-- EXTRACTED ENTRIES follows --
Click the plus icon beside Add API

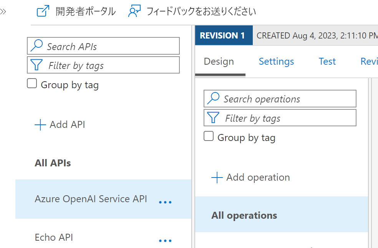point(40,125)
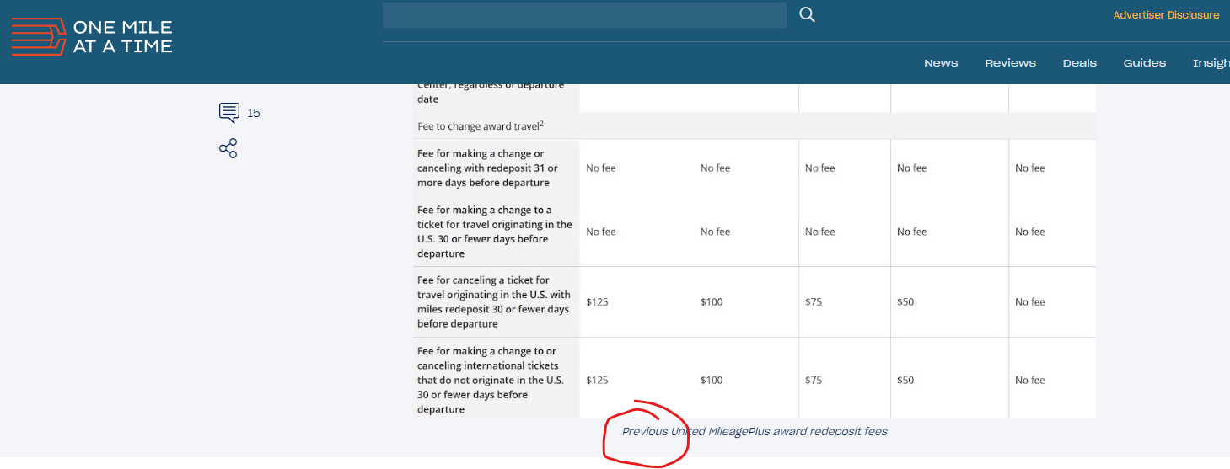Viewport: 1230px width, 469px height.
Task: Go to the News menu item
Action: pos(940,63)
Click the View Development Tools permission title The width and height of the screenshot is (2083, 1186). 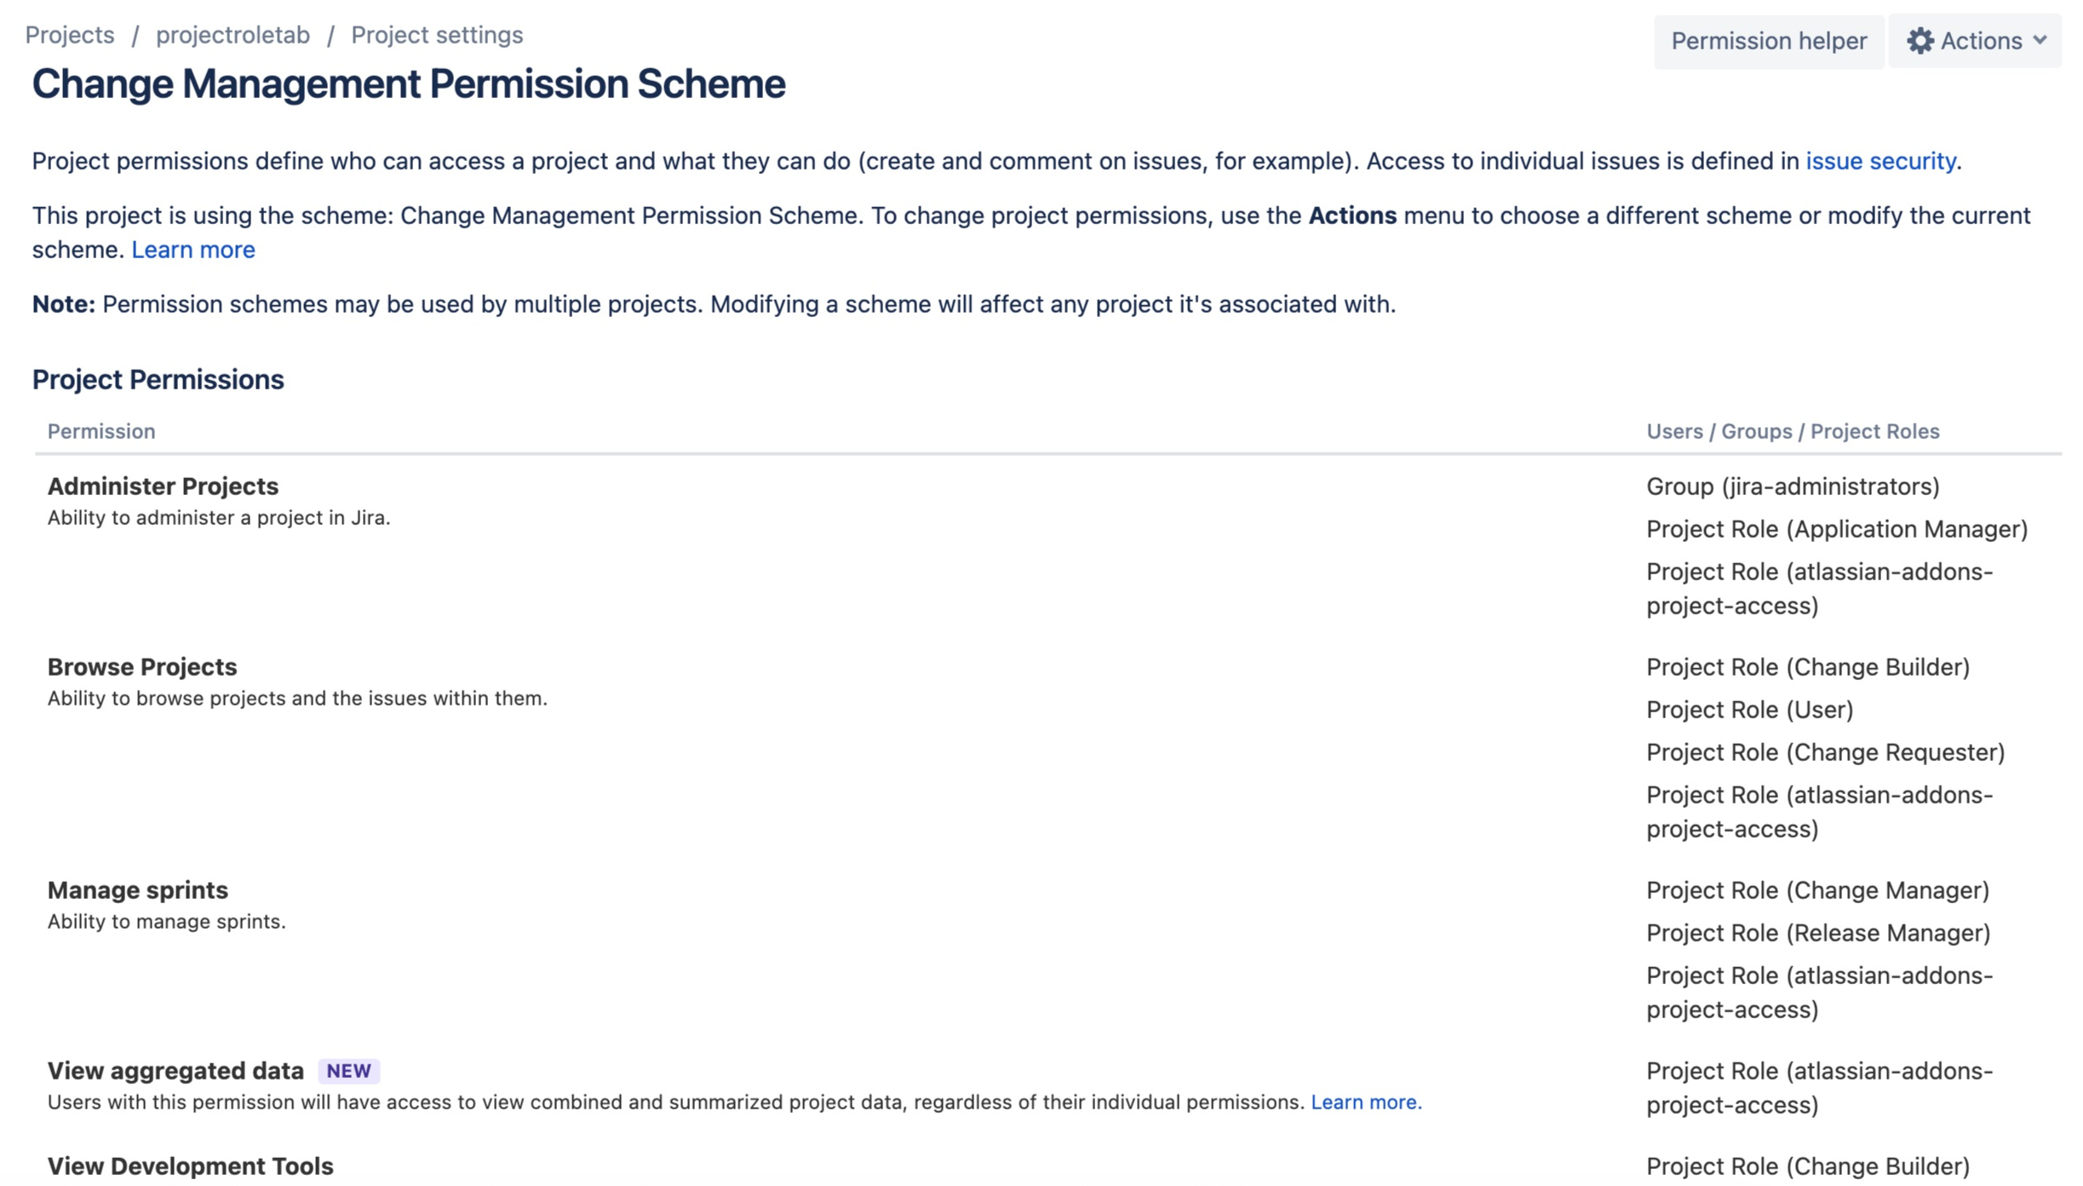click(x=191, y=1166)
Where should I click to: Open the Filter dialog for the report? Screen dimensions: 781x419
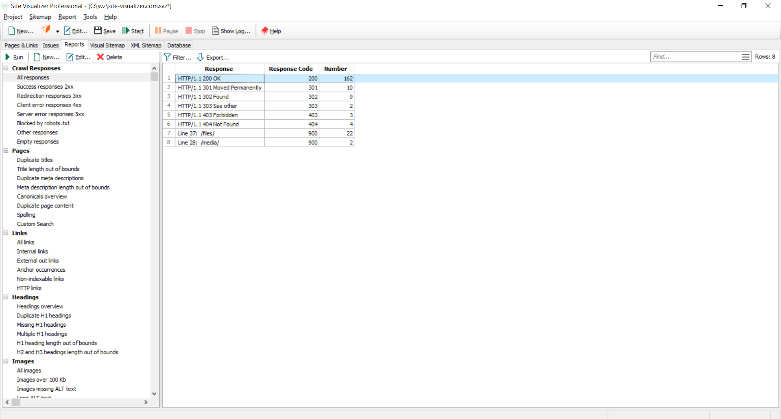point(177,57)
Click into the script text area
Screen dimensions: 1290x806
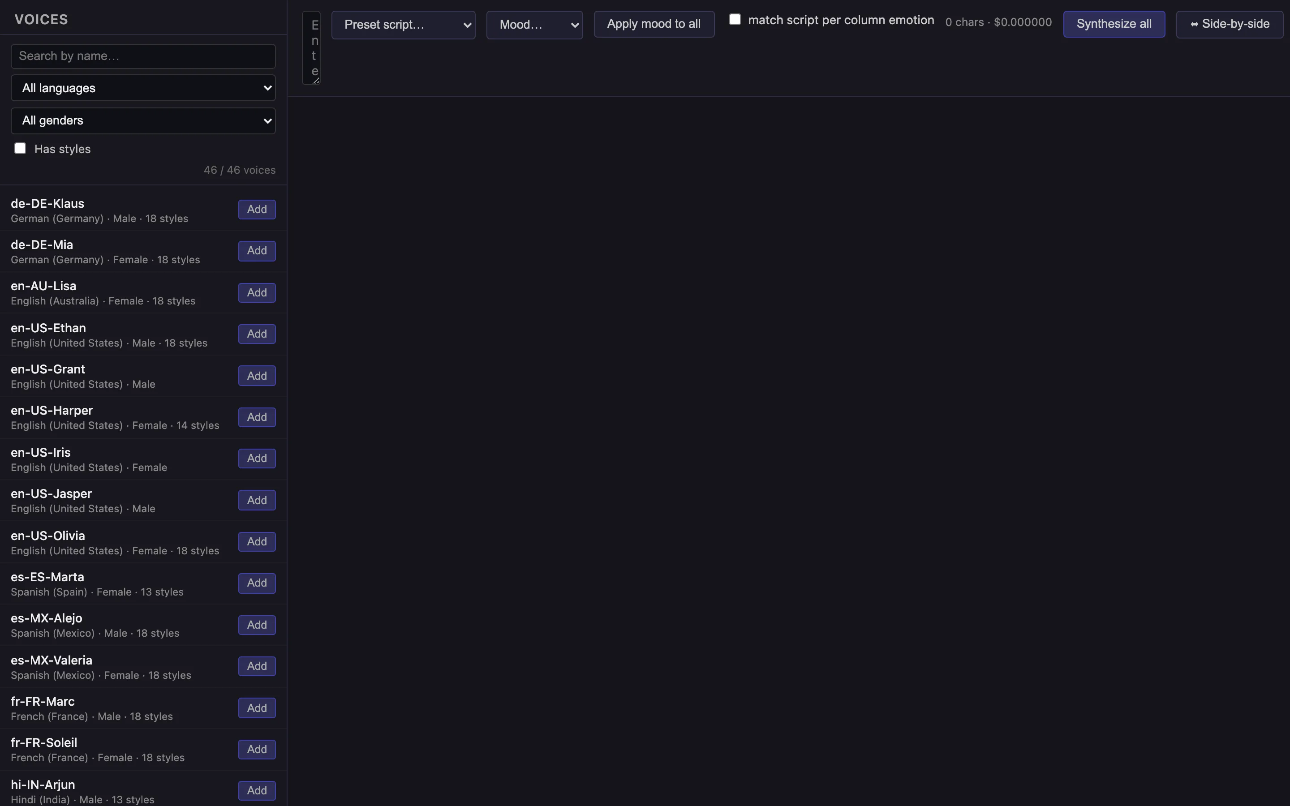click(311, 48)

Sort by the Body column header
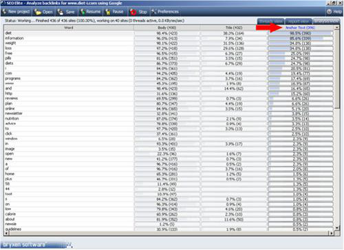[166, 28]
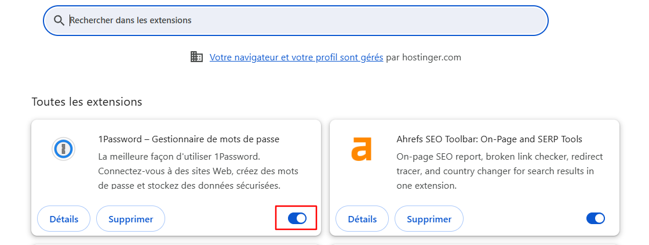
Task: Focus the 'Rechercher dans les extensions' search field
Action: (301, 20)
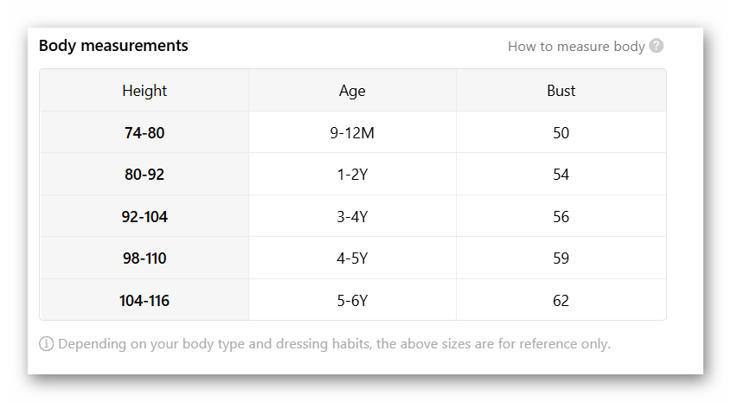
Task: Select the 1-2Y age cell
Action: point(352,175)
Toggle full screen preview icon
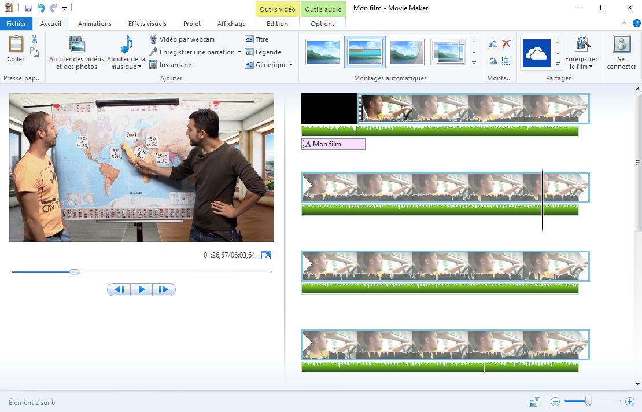 [266, 255]
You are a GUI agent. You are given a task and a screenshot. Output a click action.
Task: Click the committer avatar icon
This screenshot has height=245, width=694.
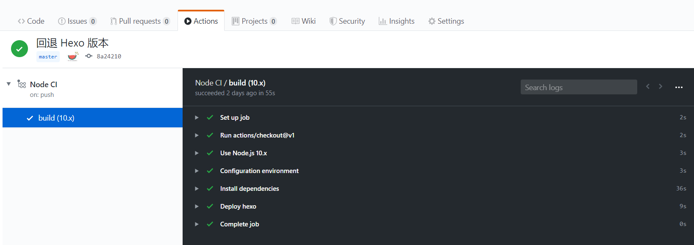pyautogui.click(x=73, y=56)
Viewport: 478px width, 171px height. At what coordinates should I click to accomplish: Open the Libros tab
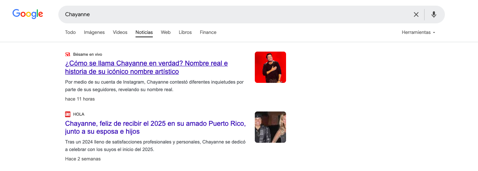[185, 32]
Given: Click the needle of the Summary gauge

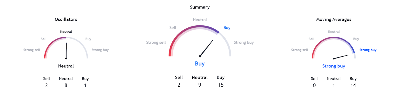Looking at the screenshot, I should coord(206,48).
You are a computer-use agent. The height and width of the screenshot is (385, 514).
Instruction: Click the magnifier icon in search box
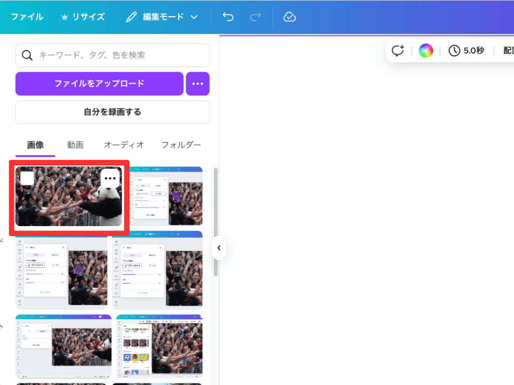click(27, 55)
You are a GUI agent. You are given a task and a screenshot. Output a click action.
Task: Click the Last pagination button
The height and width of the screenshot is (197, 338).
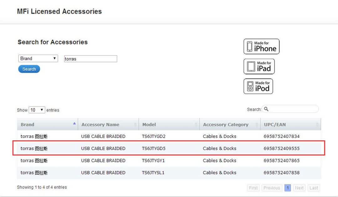click(x=314, y=188)
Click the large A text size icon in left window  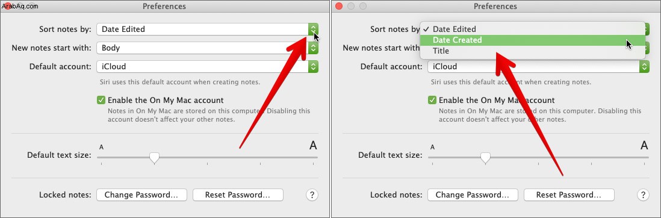tap(313, 146)
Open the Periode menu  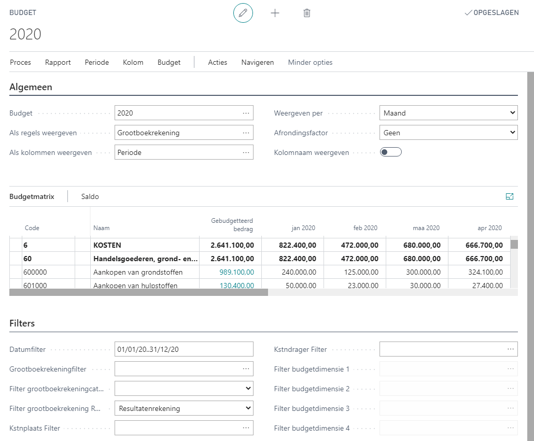[x=97, y=62]

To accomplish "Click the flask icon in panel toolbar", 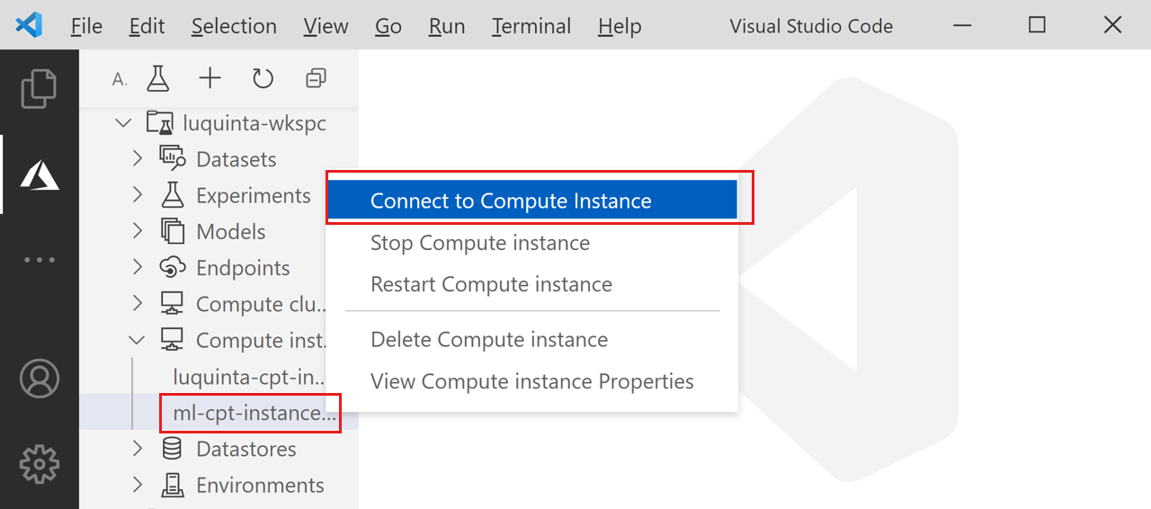I will pos(158,78).
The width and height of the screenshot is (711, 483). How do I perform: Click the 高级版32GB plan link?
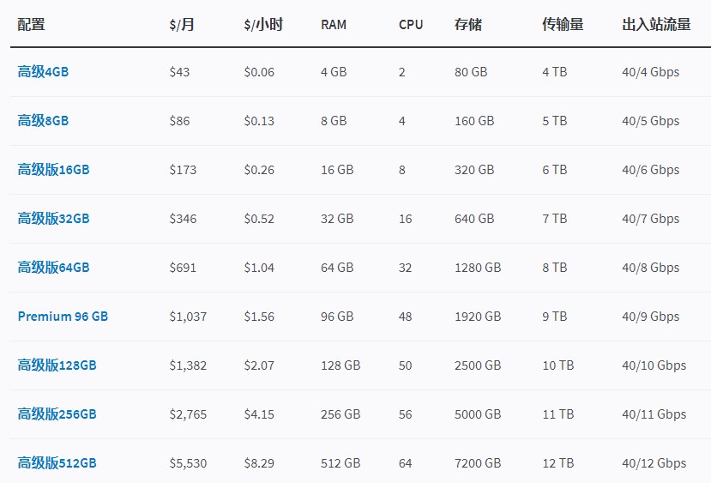tap(53, 219)
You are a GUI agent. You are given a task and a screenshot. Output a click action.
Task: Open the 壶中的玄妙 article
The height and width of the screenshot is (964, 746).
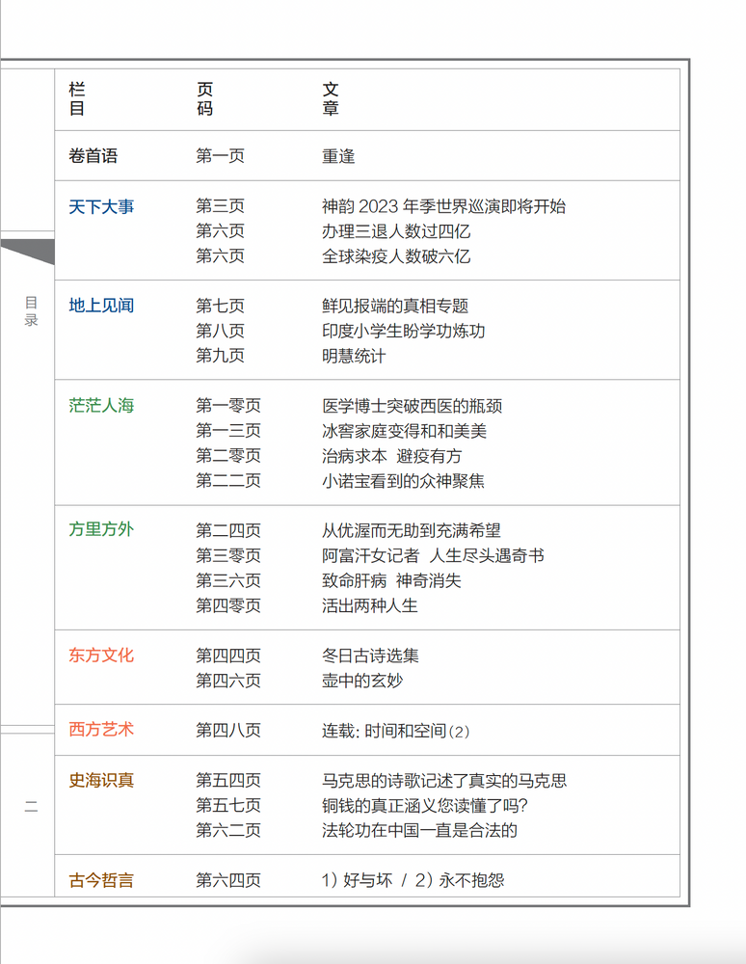coord(362,681)
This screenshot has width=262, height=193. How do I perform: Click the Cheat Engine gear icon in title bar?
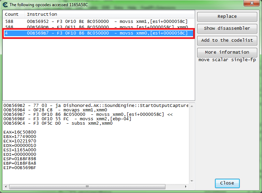pyautogui.click(x=5, y=5)
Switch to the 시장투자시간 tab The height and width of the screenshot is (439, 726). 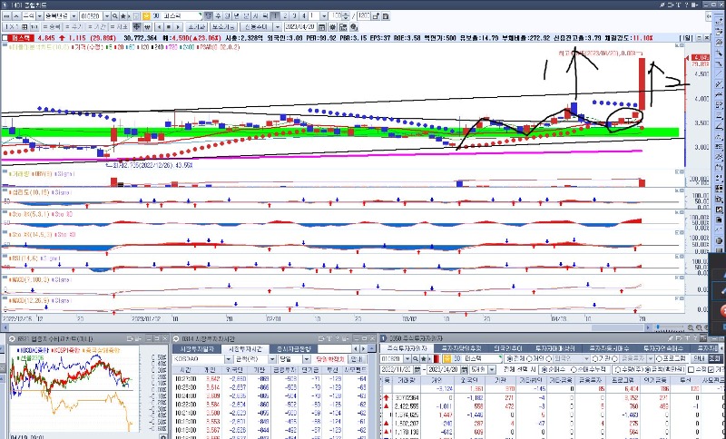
-- EXTRACTED ENTRIES concluded --
> **TASK DETAILS**
Leaving the pictures aside, copy exactly and only the lines from the one holding "Task: Open the 壶中的玄妙 article" through the final line of the data, both ends kept.

> **WRITTEN RESPONSE**
Task: Open the 壶中的玄妙 article
The height and width of the screenshot is (964, 746).
coord(362,681)
This screenshot has width=262, height=193. How do I perform: Click the Cheat Engine gear icon in title bar?
pyautogui.click(x=5, y=5)
Switch to the 시장투자시간 tab The height and width of the screenshot is (439, 726). 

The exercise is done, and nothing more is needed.